Copy out the data that comes next, character for character, and leave the images aside.

*** Data for processing ***

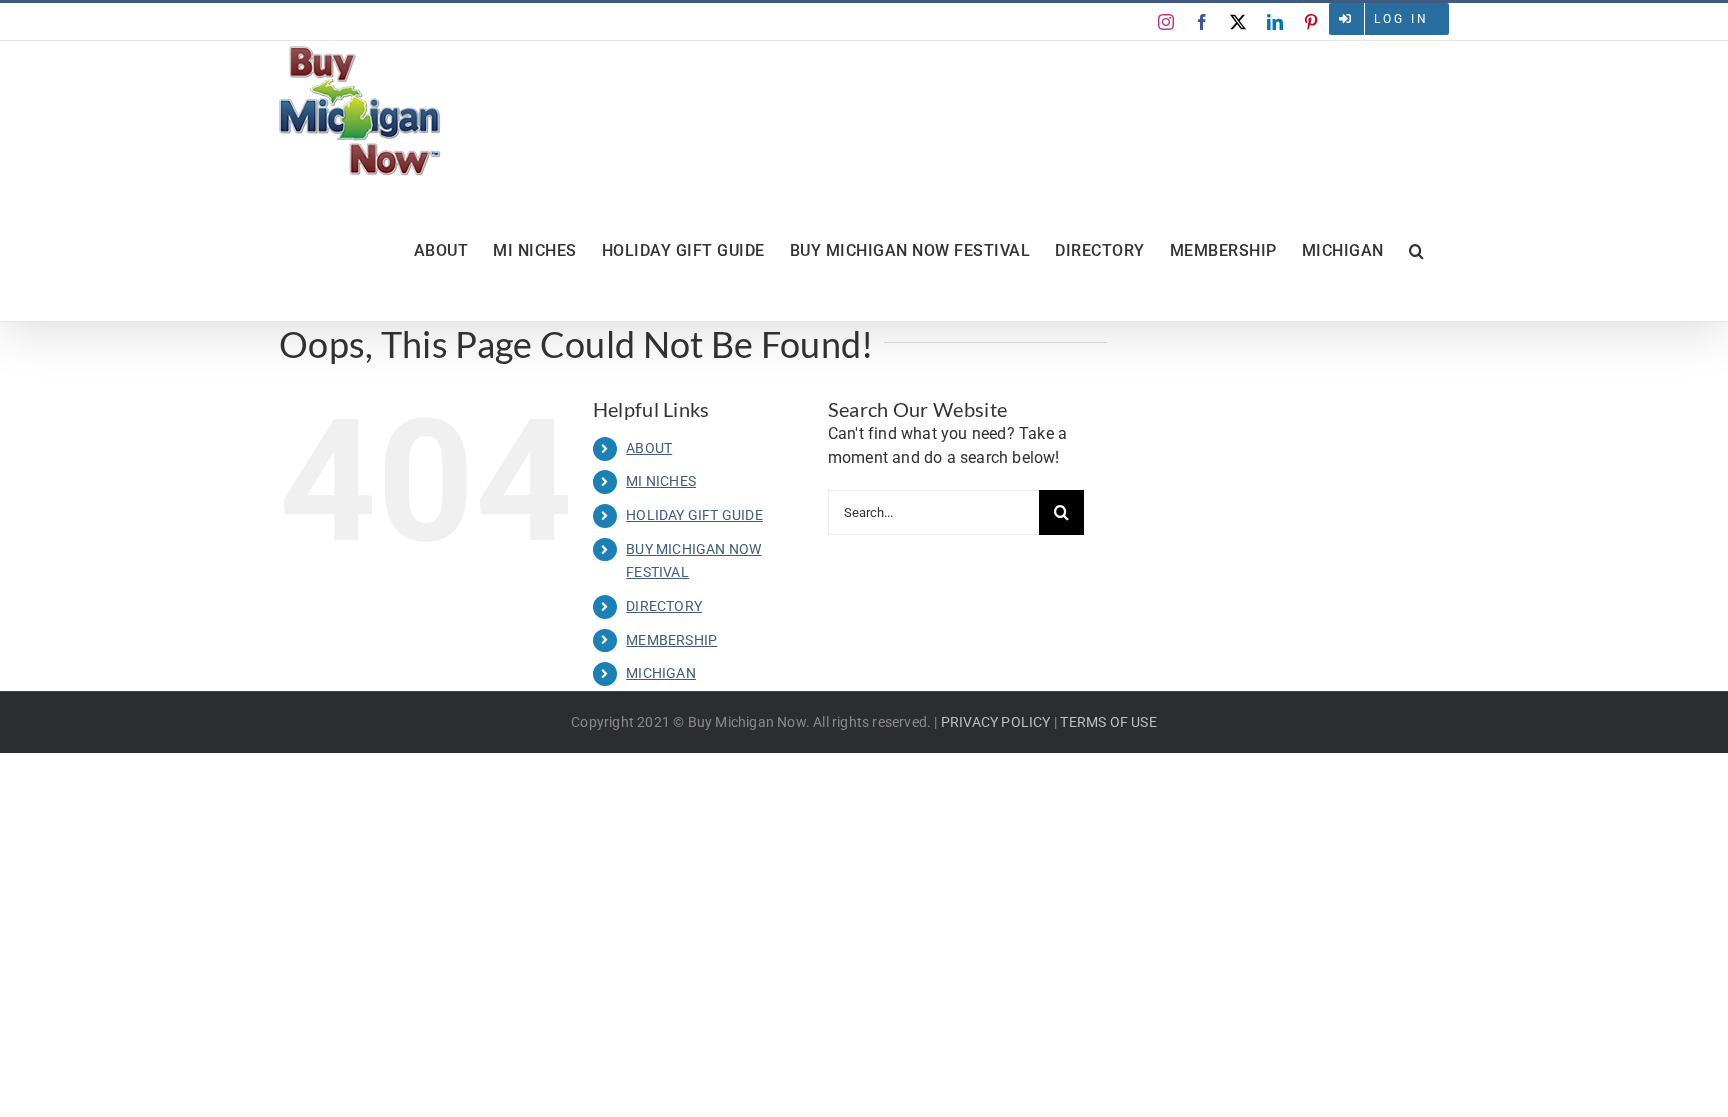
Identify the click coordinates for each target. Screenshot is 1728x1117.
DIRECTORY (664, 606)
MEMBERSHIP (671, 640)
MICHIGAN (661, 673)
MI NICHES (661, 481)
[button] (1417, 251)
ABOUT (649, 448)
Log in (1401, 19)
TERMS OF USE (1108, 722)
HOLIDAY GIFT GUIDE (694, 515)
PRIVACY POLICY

*** End of Data for processing ***

Solution>
Identify the click coordinates for each target. Screenshot is 1728x1117.
DIRECTORY (664, 606)
MEMBERSHIP (671, 640)
MICHIGAN (661, 673)
MI NICHES (661, 481)
[button] (1417, 251)
ABOUT (649, 448)
Log in (1401, 19)
TERMS OF USE (1108, 722)
HOLIDAY GIFT GUIDE (694, 515)
PRIVACY POLICY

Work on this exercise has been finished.